• _QUOTED TEXT_:
My experience with the standups was my first and most painful reminder of how easily going through the Scrum motion can miss achieving their intended purpose. I came to believe that the standups were not being done for the benefit of the team members, but they were done because there was some unstated expectation from above that they should be done.
5. Wasteful retrospectives
As a coach, I used to tell teams that they can change anything about their process, but keep the retrospective, as it was the sacred ceremony for process improvement, therefore I was surprised when I began to detest the retro almost as much as the standup. Many of the reasons behind my dislike for the retro were similar to those of the standup: I wanted to be productive. I wanted to code. I wanted to get in the “flow” and stay there. Retrospectives were an impediment to all of these.
I was certainly an advocate for continuous improvement; I saw no shortage of opportunities to make things better. However, rarely would we delve deep into any of these topics in the retro. There always seemed to be elephants in the room, or tacit assumptions that some things were too big to change. Many of these were related to the codebase in which we were working – we would be constantly tripped up by the antiquity of the codebase, yet doing something about it seemed out of reach. Other “elephants” were related to product management, an unshakable “all or nothing” mentality that got in the way of prioritization.
As a result, the retrospectives tended towards debating insignificant minutia, (such as agonizing over specific wording of acceptance criteria) when compared against the overwhelming organizational impediments that we would conveniently ignore. To me, we were investing in micro-optimization, while simultaneously ignoring the glaring organizational impediments around us. This frustration was compounded by the tacit organizational expectation that we hold retrospectives (less we don’t “look” agile). It seemed as if the retrospectives were going through the motions for the sake of agile appearances.

• _SUPPLIED MATERIAL_:
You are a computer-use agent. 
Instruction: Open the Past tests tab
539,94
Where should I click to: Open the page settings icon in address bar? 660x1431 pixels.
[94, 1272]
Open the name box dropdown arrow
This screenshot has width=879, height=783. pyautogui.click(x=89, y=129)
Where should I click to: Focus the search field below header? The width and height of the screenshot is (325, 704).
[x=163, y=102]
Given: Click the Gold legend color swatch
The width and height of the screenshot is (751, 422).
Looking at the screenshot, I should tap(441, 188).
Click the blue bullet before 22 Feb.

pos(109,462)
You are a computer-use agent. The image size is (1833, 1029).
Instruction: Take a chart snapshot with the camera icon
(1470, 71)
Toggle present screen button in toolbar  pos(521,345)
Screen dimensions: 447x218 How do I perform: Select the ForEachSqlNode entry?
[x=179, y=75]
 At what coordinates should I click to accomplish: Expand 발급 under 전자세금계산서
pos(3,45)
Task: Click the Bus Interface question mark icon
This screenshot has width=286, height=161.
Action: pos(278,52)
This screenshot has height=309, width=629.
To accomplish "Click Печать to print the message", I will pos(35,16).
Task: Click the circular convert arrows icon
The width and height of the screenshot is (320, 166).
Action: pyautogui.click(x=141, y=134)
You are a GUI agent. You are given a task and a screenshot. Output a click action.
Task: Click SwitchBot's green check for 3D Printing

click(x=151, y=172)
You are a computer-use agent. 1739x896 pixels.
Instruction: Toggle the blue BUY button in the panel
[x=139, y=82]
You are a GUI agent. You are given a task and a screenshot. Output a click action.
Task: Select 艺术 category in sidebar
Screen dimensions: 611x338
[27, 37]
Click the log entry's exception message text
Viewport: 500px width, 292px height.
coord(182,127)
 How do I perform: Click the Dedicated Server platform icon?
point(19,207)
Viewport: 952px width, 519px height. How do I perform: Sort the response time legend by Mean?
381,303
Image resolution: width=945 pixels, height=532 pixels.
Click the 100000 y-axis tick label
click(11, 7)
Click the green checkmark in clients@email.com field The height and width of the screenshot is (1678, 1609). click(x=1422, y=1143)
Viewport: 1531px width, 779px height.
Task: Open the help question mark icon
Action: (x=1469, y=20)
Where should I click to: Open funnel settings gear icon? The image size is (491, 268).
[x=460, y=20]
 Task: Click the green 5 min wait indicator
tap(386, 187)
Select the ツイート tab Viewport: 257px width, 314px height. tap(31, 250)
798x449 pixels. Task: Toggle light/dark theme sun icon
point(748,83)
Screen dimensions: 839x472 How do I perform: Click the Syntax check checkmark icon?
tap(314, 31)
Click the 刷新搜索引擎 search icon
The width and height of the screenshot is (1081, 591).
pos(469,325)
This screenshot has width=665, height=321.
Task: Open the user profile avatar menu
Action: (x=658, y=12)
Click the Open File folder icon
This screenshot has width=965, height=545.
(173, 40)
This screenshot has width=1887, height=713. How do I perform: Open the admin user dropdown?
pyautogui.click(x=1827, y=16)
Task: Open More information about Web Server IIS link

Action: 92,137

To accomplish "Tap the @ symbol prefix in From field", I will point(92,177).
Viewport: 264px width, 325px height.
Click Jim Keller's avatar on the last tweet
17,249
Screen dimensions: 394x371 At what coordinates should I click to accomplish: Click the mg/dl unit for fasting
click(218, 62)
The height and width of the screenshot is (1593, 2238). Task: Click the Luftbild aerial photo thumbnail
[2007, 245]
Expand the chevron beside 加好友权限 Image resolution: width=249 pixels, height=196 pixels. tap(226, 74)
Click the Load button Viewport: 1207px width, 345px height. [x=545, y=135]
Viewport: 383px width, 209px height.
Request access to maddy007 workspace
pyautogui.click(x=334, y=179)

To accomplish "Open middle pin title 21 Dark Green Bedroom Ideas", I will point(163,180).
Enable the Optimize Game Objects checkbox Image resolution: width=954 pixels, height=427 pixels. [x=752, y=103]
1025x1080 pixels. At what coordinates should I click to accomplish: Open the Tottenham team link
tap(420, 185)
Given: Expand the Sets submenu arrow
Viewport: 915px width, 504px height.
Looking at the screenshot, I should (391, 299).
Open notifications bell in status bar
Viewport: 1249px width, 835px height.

• _WORK TO DO_:
1. In the passage on Scrum retrospectives, copy word for word the stretch from "5. Wasteful retrospectives" through "all of these.".
2. Find each line of the rows that contains the string "message", matching case, and copy those lines.

• _COMPLETED EXERCISE_:
1.
5. Wasteful retrospectives
As a coach, I used to tell teams that they can change anything about their process, but keep the retrospective, as it was the sacred ceremony for process improvement, therefore I was surprised when I began to detest the retro almost as much as the standup. Many of the reasons behind my dislike for the retro were similar to those of the standup: I wanted to be productive. I wanted to code. I wanted to get in the “flow” and stay there. Retrospectives were an impediment to all of these.

2.
To accomplish "Click Печать to print the message", I will pos(35,16).
Click the log entry's exception message text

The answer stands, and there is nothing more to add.